I am currently applying for tenure-track assistant professor jobs. One of the positions requires me to submit a cover letter, in addition to a CV, research statement, and teaching statement. (The application is online) I am thinking of writing the following:
October 1, 2014
Dear faculty committee
I wish to apply for the faculty position in the Department of Mathematics at Stanford University. Currently, I am a postdoctoral fellow at the University of California at Berkeley in the Department of Mathematics under the supervision of Dr. James Moriarty.
Enclosed are my curriculum vitae, teaching and research statements, and two research papers. Please do not hesitate to contact me if further information is needed.
Yours truly,
John Watson
Department of Mathematics
University of California at Berkeley
123 4th Street, Box 5678
Berkeley, CA 12345-6789
(123) 456-7890
- What is the purpose of the cover letter? Is it just to indicate what are the documents included in the application? I ask this because most of the other positions for which I am applying don't require a cover letter.
- Should I include a brief summary of my research interests and teaching experience, one paragraph each, in the cover letter?
Edit: In reality, I am not in the field of mathematics, nor am I a postdoctoral fellow at Berkeley. The details in my cover letter are fictitious and meant only to illustrate the structure of the cover letter which I will write.
Answer
I'm a mathematician, and I was at Berkeley. I wrote a cover letter similar to yours and got exactly one interview that year (it was 2010, but still). The only reason I got that interview was because a member of the committee thought very highly of one of my letter writers.
I would suggest you write brief paragraphs regarding teaching and research, and order these paragraphs depending on how you gauge the focus of the department.
I would take this as a basic template for the cover letter you are going to write.
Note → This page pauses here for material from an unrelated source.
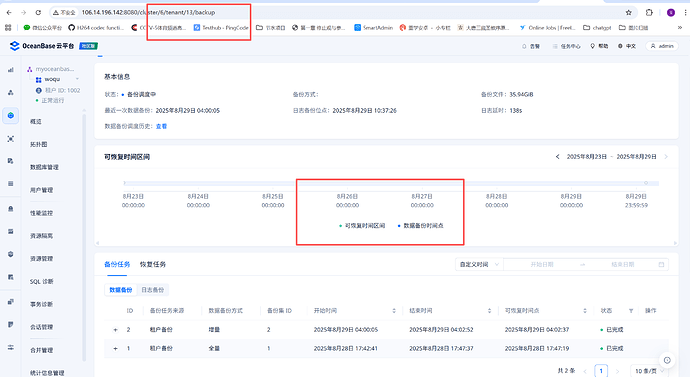Toggle the recoverable time range legend
This screenshot has width=690, height=377.
pos(362,226)
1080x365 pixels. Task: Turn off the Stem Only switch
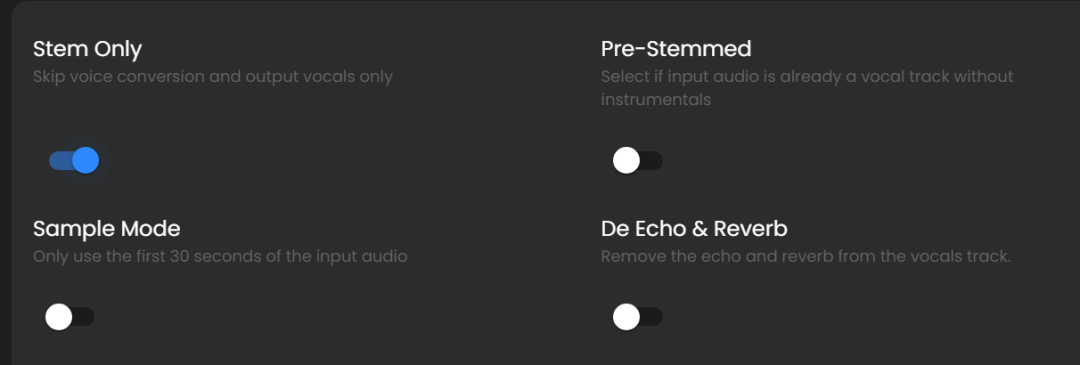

As you get ready to apply to a school, you should try to learn as much as you can about the department. Is there someone there you would like to collaborate with? Do they offer any courses you would really like to teach? Do they offer an REU that you could contribute to? You might also morph your research paragraph into a "student research" paragraph if that is what they are looking for.
Many of these departments won't look at the letter at all, but you don't know which. For the ones that do value it, you want to show them that you understand what they are doing and want to be a part of it.